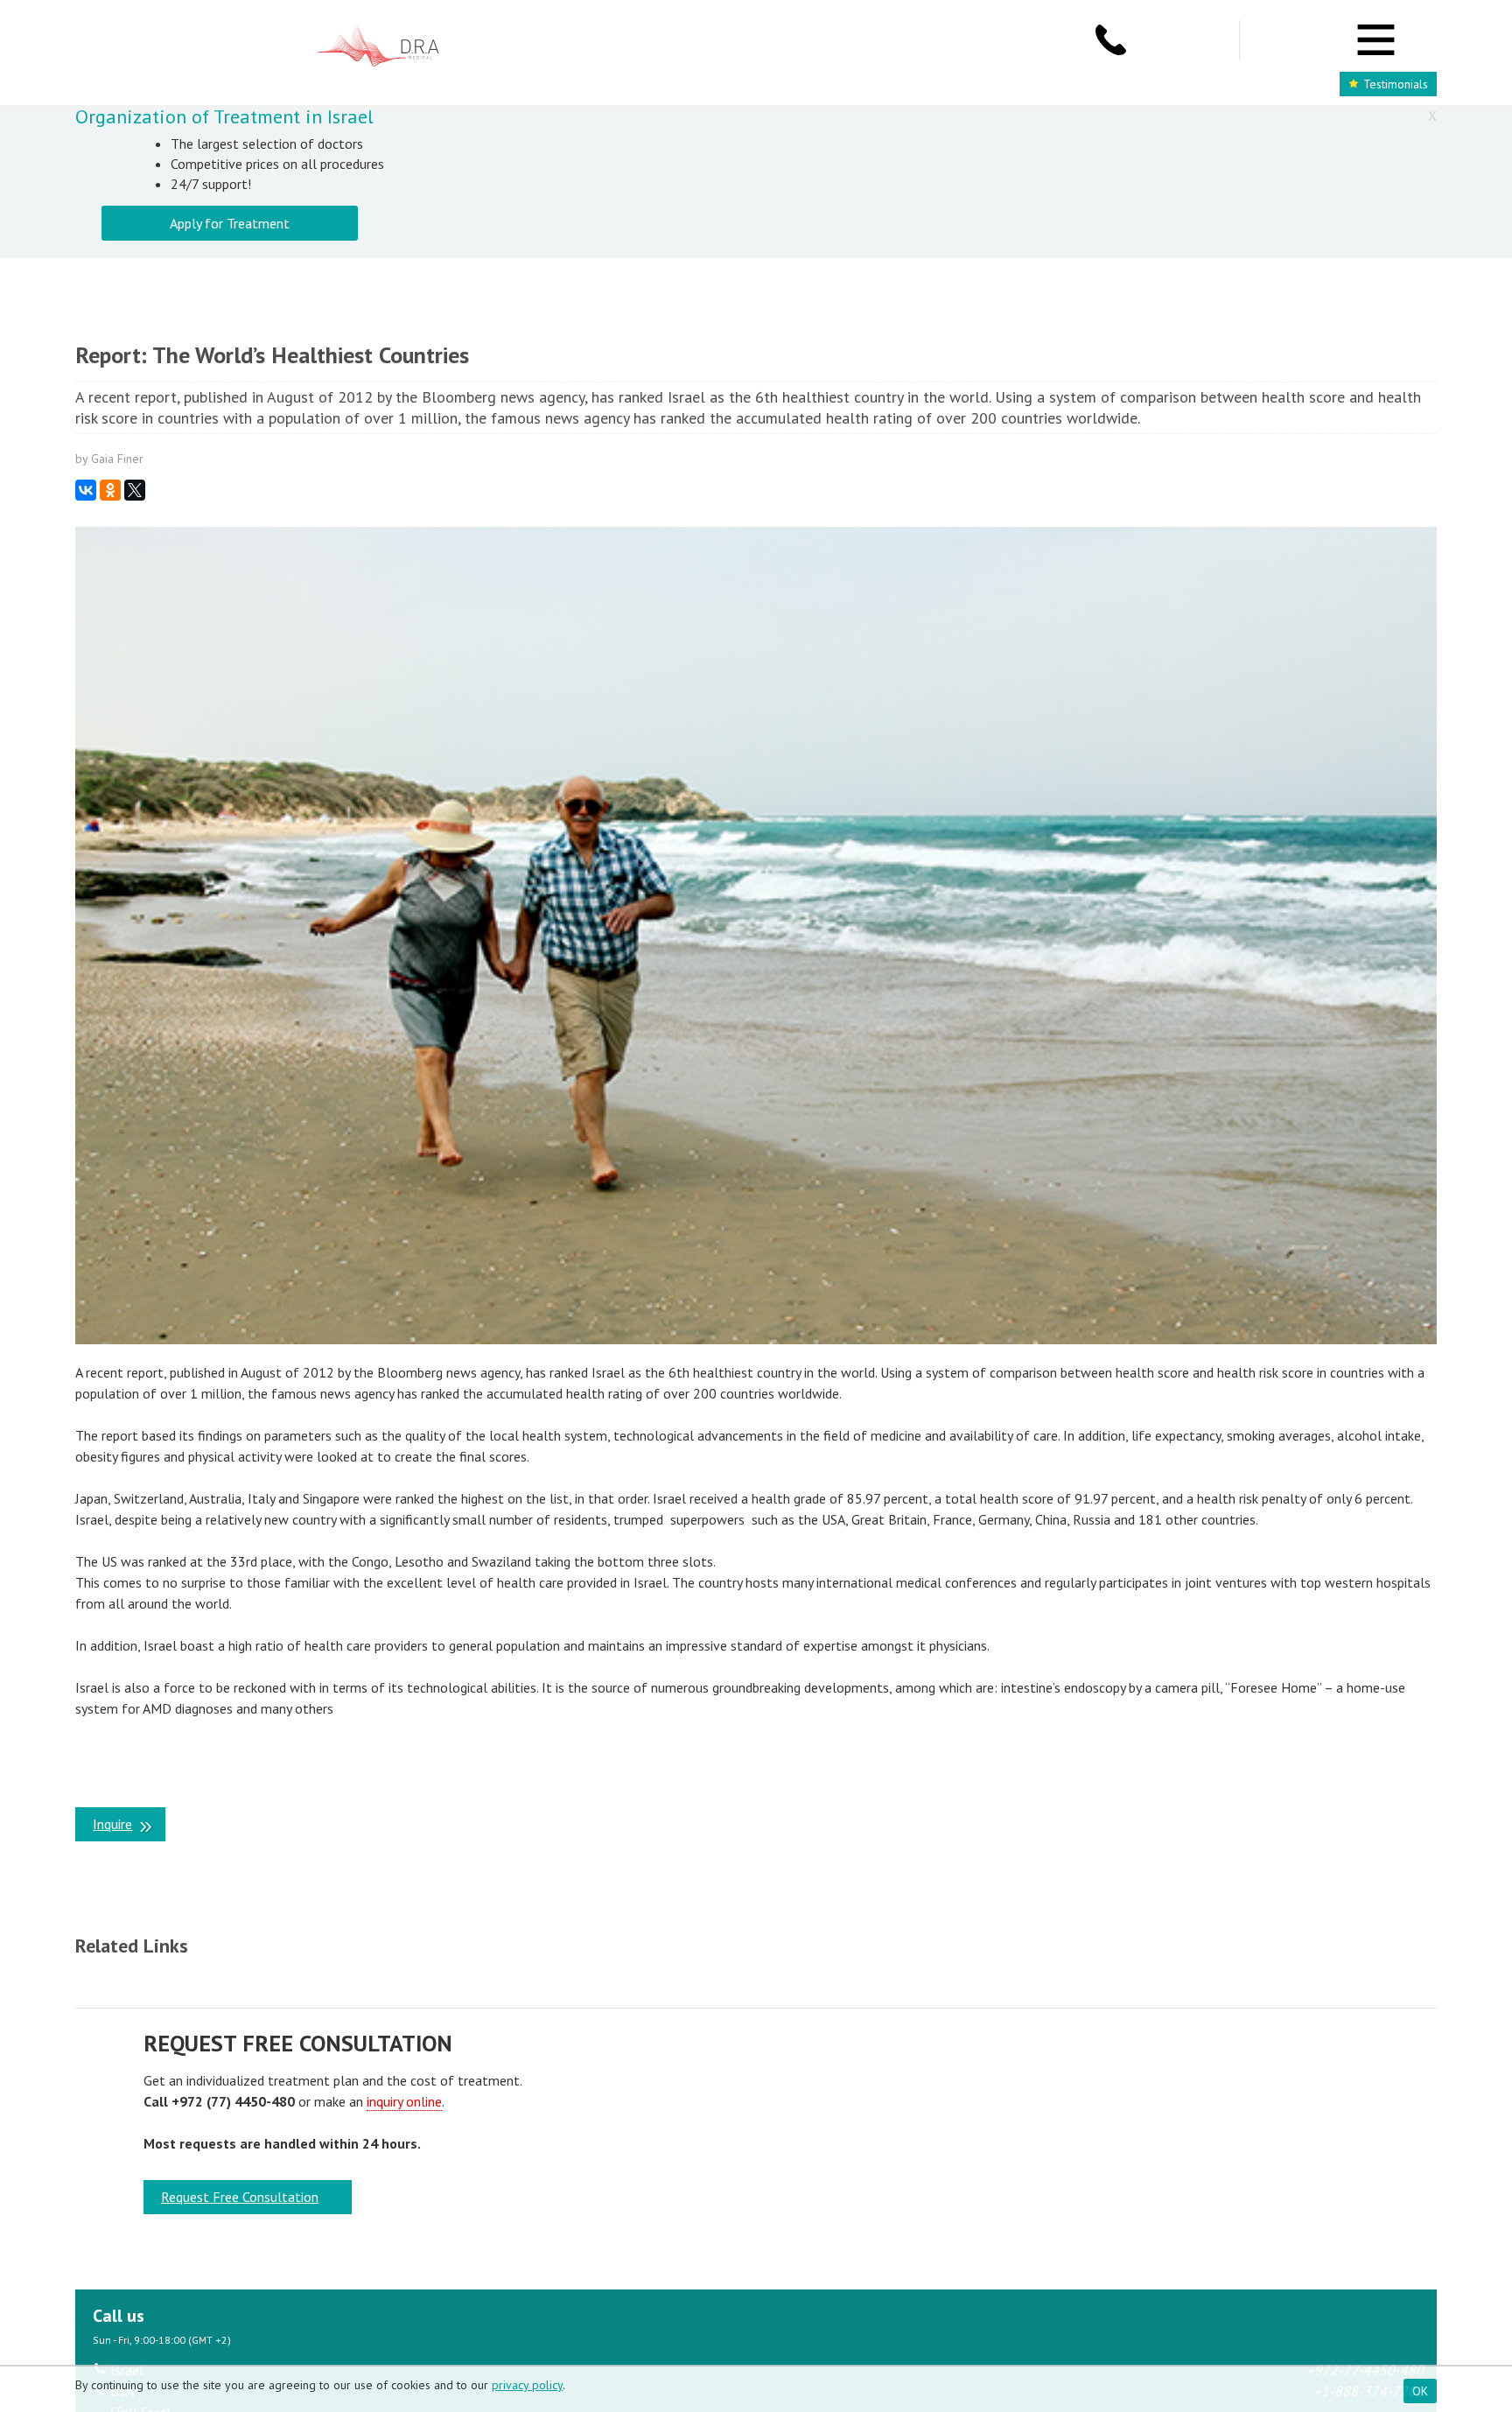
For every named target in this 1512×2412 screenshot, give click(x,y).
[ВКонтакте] (85, 490)
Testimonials (1395, 84)
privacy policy (527, 2385)
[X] (134, 490)
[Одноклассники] (110, 490)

++++++++++++++++++++

#### Task details:
Transcribe all the entries precisely. Do not include any picture.

#### Solution for this task:
For every named target in this 1512×2412 screenshot, give click(x,y).
[ВКонтакте] (85, 490)
Testimonials (1395, 84)
privacy policy (527, 2385)
[X] (134, 490)
[Одноклассники] (110, 490)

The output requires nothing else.